Understand Housing and Debt Ratios!
When it comes to purchasing a home, you never want to put yourself in a tough financial situation. Figure out what you can afford before you go house hunting. This way, your dream home is never out of reach.
There are a few ratios you can use to see just how much house you can afford:
• Housing-to-Expense: This ratio will tell you how much of your gross monthly income is available after expenses. A monthly mortgage payment will include your home loan’s principle, homeowners insurance, and taxes. To keep financial strain at a minimum, you don’t want your monthly mortgage payment to take up more than 39% of your monthly salary.
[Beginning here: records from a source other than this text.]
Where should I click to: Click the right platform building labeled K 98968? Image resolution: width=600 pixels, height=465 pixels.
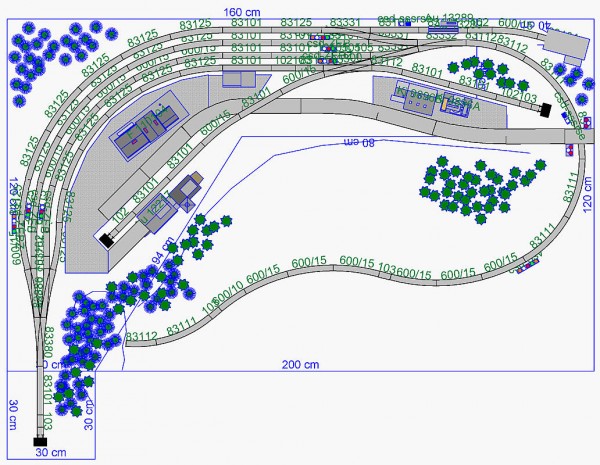coord(415,97)
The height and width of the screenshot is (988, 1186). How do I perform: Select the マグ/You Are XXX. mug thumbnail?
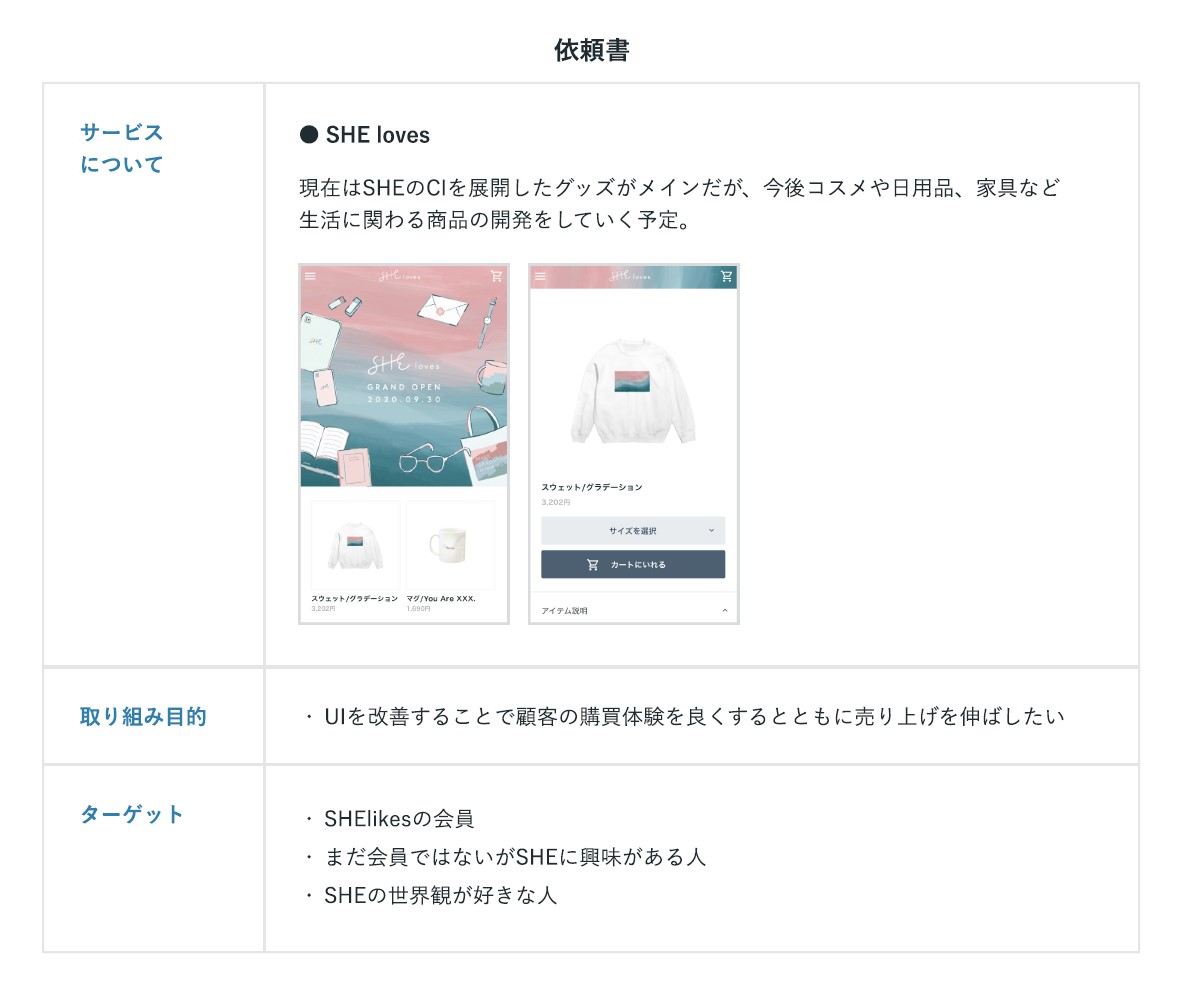pyautogui.click(x=451, y=545)
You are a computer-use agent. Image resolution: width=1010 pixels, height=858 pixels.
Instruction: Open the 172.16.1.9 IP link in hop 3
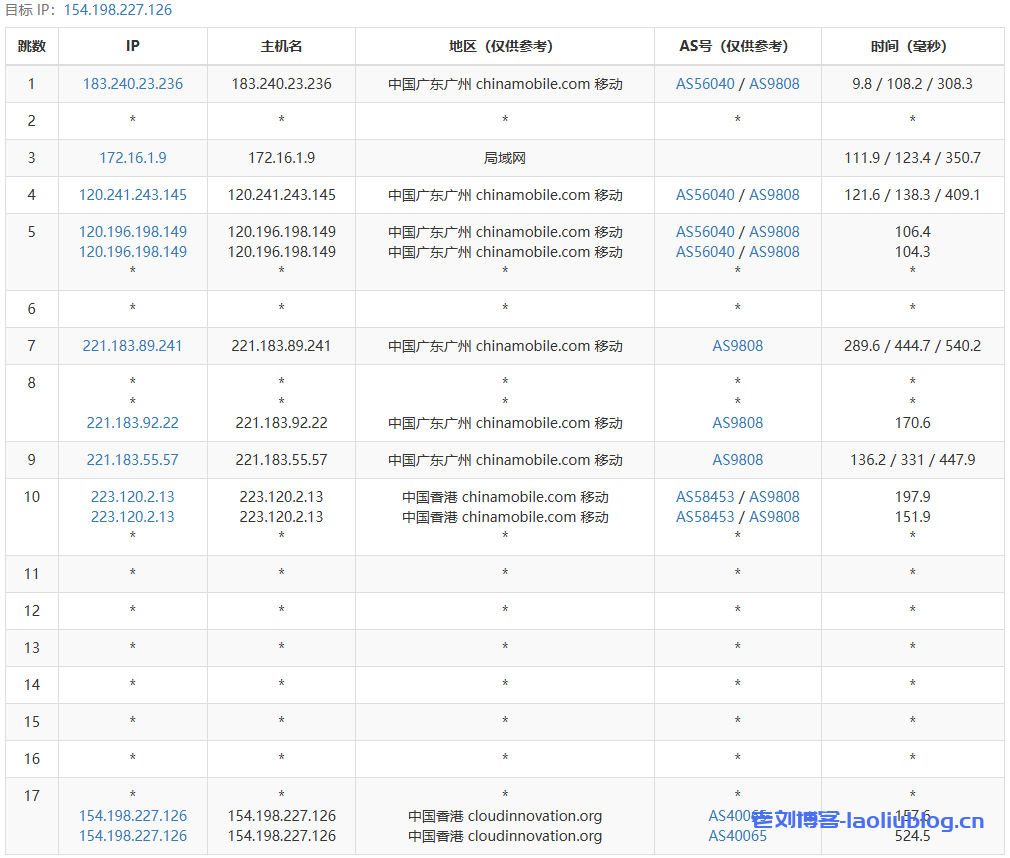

Therefore, multiply your annual salary by .39 and divide the result by 12 (representing the 12 monthly payments you will make each year). The figure will show you the highest housing-to-expense ratio that you can afford.
• Debt-to-Income: This ratio tells you how much of your monthly salary goes toward expenses. This is any debit to your account, including a current rent or mortgage payment. To feel comfortable, we recommend your debts allocate for no more than 43% of your monthly income. Multiply your annual salary by .43 and divide the result by 12.
• Loan-to-Value: This ratio helps determine whether a mortgage banker will approve you for a loan. When purchasing a home, you will be asked to provide a down payment of at least 5% of the home’s value. Therefore, you are asking the banker to finance 95% of the home purchase. If you want to eliminate the insurance requirements that comes with mortgages, you’ll need to put down 20% which leaves you with a loan-to-value ratio of 80%.